What does autofix_class mean?

It's CE's routing taxonomy, separate from severity. safe_auto means the in-skill fixer can apply this. gated_auto means a concrete fix exists but it changes behavior or contracts and shouldn't be applied automatically. manual means hand-off to a downstream resolver. advisory is report-only. Severity tells you urgency. Routing tells you who acts next.

Where do CE's findings live after a review?

Each persona writes full JSON to /tmp/compound-engineering/ce-code-review/<run-id>/<reviewer-name>.json. Compact returns flow back to the orchestrator for merging. Other CE skills like /ce-resolve-pr-feedback read these artifacts to do their work without re-running the review.

Does CE work without a GitHub PR?

Yes. CE supports three diff sources: a PR number or URL, a branch name, or the current branch with no argument. It also accepts base:<ref> to bypass detection entirely – useful for skill-to-skill calls where the orchestrator already knows the diff base.

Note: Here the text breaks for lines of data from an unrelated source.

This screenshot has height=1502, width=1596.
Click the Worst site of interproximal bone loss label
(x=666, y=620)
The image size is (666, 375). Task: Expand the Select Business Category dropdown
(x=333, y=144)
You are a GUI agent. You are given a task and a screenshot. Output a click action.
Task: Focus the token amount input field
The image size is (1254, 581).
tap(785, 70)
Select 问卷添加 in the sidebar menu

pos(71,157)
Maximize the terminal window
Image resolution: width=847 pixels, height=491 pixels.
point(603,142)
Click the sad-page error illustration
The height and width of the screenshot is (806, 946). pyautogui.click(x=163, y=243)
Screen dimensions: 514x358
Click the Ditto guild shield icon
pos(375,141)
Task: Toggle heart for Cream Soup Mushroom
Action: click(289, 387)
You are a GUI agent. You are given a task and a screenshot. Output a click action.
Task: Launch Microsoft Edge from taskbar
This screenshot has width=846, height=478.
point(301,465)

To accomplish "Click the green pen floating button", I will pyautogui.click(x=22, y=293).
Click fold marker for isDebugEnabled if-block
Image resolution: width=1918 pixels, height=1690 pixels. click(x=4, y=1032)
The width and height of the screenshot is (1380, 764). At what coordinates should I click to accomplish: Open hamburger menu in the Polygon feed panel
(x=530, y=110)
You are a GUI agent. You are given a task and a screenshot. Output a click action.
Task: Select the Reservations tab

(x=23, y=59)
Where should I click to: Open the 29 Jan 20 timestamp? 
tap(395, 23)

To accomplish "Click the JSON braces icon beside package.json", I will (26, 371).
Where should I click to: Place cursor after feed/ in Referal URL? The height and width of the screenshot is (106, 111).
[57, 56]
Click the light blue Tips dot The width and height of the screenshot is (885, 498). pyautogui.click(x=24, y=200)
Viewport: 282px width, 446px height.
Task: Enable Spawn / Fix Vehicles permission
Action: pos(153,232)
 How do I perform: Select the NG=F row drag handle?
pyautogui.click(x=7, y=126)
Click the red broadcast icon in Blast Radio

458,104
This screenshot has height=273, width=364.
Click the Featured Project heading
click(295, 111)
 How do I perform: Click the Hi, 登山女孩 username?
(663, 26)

When should I run /ce-code-review on a draft PR?

Draft PRs are reviewed normally. Draft status is not a skip condition. Early feedback on in-progress work is the highest-value time to catch architectural issues, before the diff grows. CE will only skip if the PR is closed, merged, or judged trivial (lockfile-only bumps, automated chore commits).

What's the right default for a standard feature PR?

/ce-code-review on the branch before pushing. Read the synthesized table. Apply the safe_auto fixes interactively. Defer the gated_auto ones to a follow-up conversation. Open the PR. If the PR picks up review comments, run /ce-resolve-pr-feedback to handle them in one pass instead of round-tripping individually.